Details
-
Umbrella
-
Status: Resolved
-
Major
-
Resolution: Done
-
None
-
None
Description
Here is a design document for this change (**TODO: Update the document**).
This JIRA implements a new in-memory cache feature used by DataFrame.cache and Dataset.cache. The followings are basic design based on discussions with Sameer, Weichen, Xiao, Herman, and Nong.
- Use ColumnarBatch with ColumnVector that are common data representations for columnar storage
- Use multiple compression scheme (such as RLE, intdelta, and so on) for each ColumnVector in ColumnarBatch depends on its data typpe
- Generate code that is simple and specialized for each in-memory cache to build an in-memory cache
- Generate code that directly reads data from ColumnVector for the in-memory cache by whole-stage codegen.
- Enhance ColumnVector to keep UnsafeArrayData
- Use primitive-type array for primitive uncompressed data type in ColumnVector
- Use byte[] for UnsafeArrayData and compressed data
Based on this design, this JIRA generates two kinds of Java code for DataFrame.cache()/Dataset.cache()
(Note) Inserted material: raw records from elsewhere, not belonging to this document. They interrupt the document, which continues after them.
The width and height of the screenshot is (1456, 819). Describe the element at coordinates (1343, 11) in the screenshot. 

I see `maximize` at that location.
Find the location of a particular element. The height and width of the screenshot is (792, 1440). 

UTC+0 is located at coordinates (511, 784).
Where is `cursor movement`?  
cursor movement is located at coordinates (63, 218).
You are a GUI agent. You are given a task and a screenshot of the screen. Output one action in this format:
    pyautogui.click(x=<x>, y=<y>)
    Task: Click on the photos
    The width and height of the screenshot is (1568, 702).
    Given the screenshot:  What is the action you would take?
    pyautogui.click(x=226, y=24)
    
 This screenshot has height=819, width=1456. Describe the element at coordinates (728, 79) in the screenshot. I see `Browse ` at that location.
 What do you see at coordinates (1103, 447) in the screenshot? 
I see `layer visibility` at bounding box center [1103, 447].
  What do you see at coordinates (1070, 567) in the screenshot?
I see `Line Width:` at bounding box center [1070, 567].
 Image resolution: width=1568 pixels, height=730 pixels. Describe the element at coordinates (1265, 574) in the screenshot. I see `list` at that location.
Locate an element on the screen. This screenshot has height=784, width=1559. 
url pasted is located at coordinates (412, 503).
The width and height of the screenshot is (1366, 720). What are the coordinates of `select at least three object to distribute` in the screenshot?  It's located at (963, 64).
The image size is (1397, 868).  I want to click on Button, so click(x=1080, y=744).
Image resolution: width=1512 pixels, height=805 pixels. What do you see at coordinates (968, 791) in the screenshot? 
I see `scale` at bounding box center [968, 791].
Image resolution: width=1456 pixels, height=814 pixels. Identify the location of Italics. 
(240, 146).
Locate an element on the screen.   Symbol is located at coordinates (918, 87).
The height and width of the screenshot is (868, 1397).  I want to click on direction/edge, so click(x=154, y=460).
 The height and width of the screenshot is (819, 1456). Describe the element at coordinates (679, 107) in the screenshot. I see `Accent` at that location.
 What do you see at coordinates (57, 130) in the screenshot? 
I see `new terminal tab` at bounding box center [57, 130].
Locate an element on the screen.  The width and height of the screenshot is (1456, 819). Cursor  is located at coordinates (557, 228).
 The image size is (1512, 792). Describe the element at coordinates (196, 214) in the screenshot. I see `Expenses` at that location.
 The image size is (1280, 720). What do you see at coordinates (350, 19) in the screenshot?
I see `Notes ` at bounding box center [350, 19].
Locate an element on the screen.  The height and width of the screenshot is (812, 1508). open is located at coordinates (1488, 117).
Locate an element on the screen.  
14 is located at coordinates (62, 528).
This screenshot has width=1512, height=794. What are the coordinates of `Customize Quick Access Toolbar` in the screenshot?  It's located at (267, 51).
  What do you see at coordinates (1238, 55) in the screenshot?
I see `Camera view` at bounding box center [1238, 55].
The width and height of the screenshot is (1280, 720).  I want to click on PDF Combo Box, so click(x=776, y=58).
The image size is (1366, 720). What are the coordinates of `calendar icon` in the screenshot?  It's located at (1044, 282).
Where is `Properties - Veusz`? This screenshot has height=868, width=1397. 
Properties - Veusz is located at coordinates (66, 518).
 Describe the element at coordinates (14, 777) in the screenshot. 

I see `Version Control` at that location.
- Generate Java code to build CachedColumnarBatch, which keeps data in ColumnarBatch
- Generate Java code to get a value of each column from ColumnarBatch
- a Get a value directly from from ColumnarBatch in code generated by whole stage code gen (primary path)
- b Get a value thru an iterator if whole stage code gen is disabled (e.g. # of columns is more than 100, as backup path)